Records shown:
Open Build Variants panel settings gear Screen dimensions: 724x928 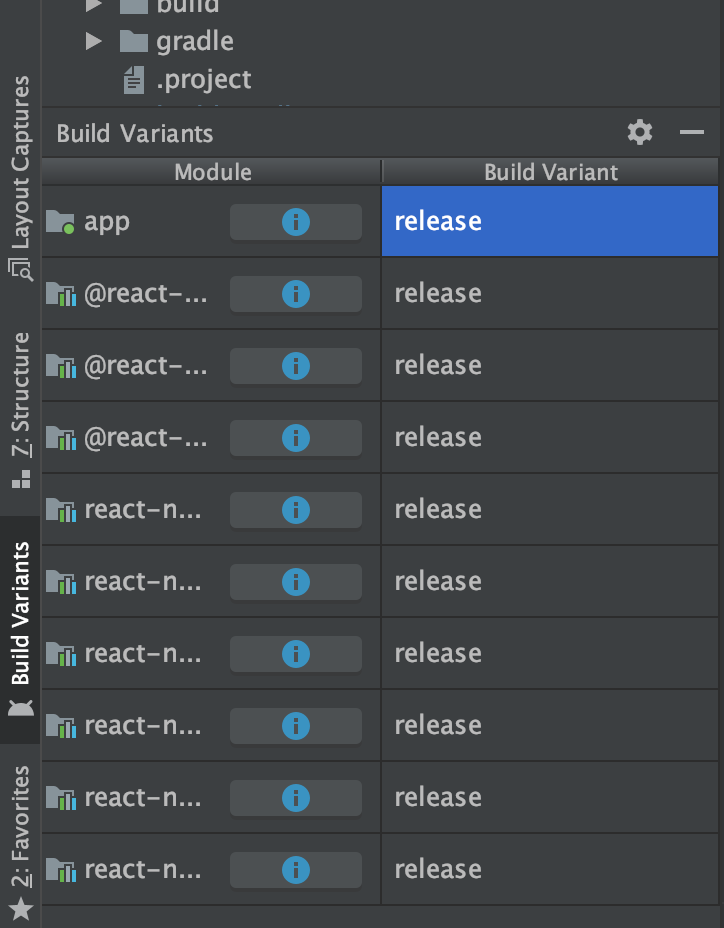[640, 132]
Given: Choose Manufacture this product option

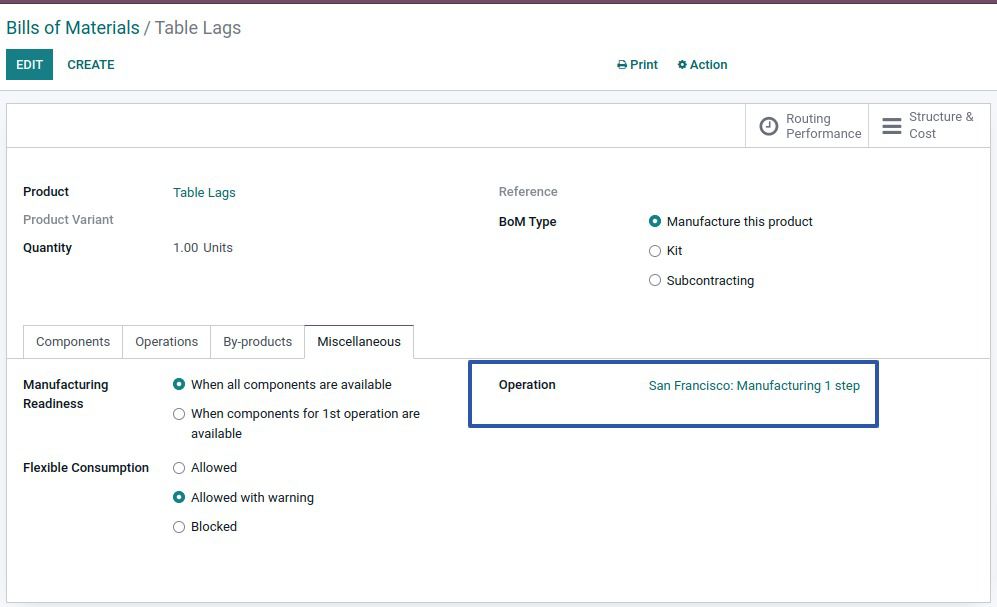Looking at the screenshot, I should [655, 222].

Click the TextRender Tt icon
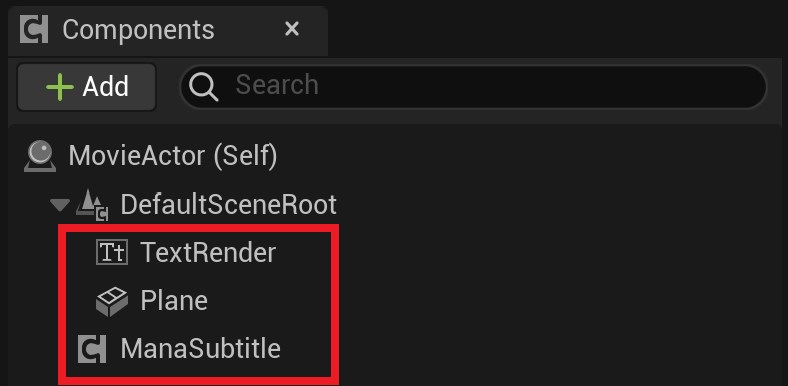pyautogui.click(x=112, y=252)
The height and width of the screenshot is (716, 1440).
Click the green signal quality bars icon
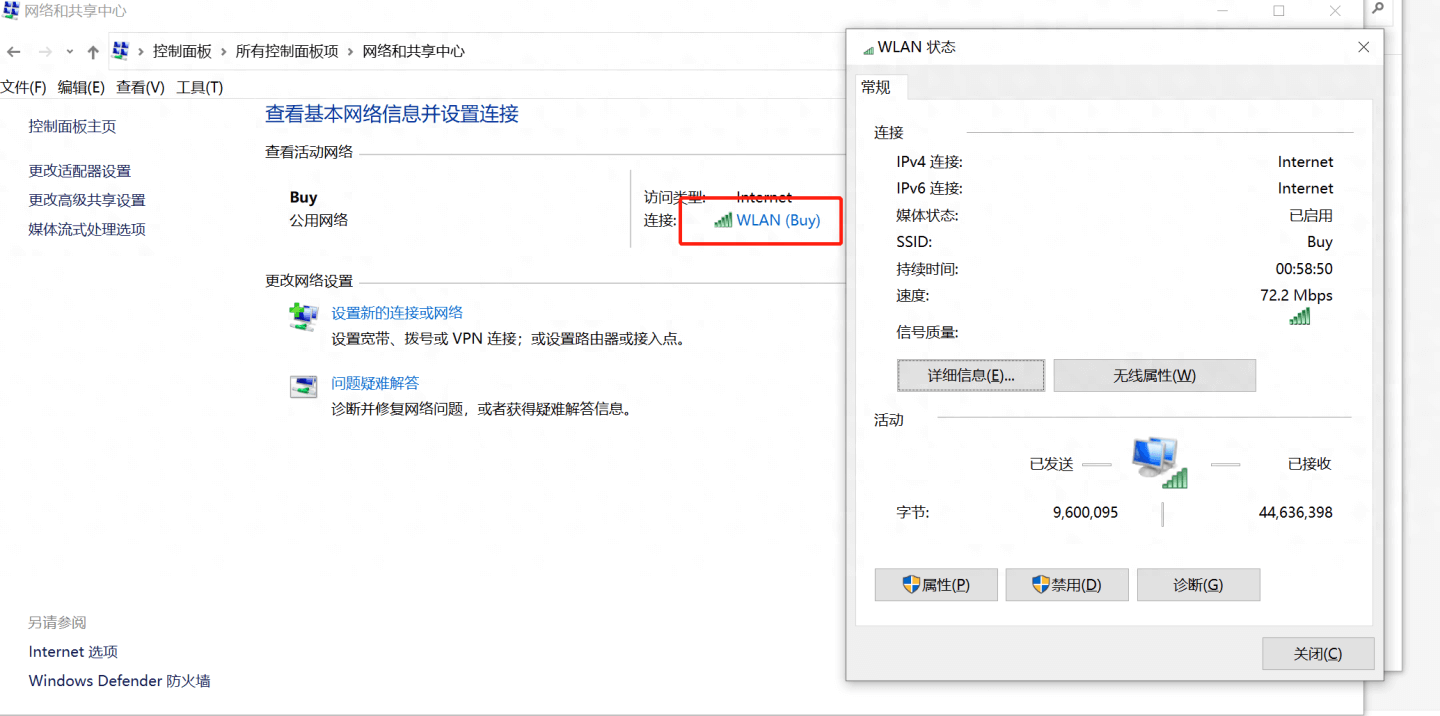(x=1299, y=316)
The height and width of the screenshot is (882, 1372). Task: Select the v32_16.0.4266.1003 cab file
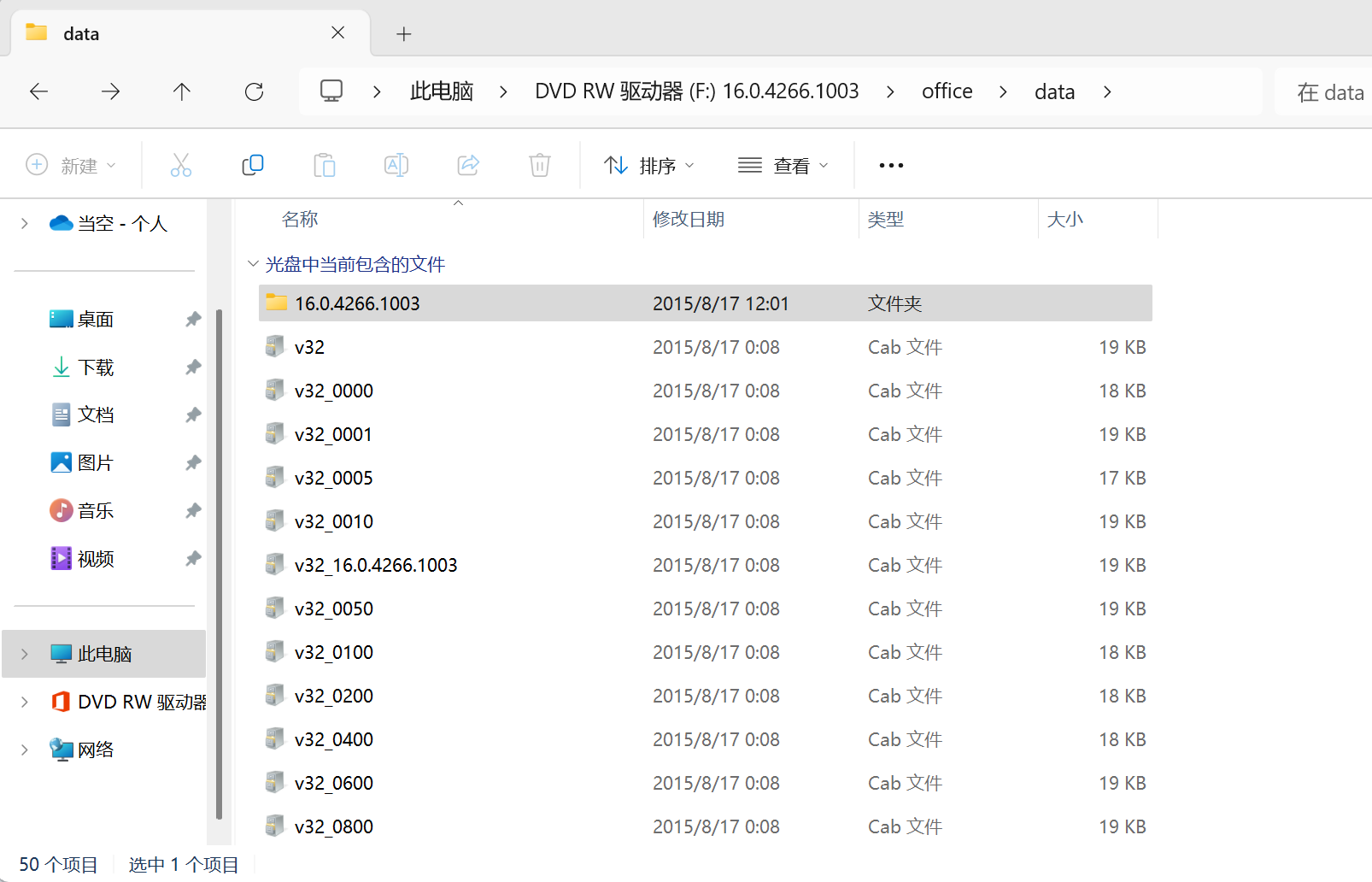click(x=376, y=565)
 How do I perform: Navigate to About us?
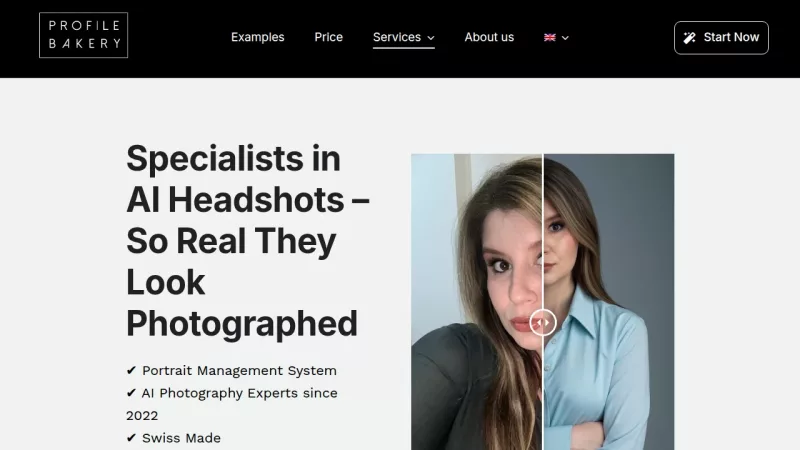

Task to carry out: With the pictures removed, write out exactly the lines from the line containing "Click the green signal quality bars icon" through the last line of the material above, both included.

Response for this exercise:
Click the green signal quality bars icon
(x=1299, y=316)
The height and width of the screenshot is (882, 1372). Task: Select the v32_16.0.4266.1003 cab file
click(x=376, y=565)
 How do I perform: Navigate to About us?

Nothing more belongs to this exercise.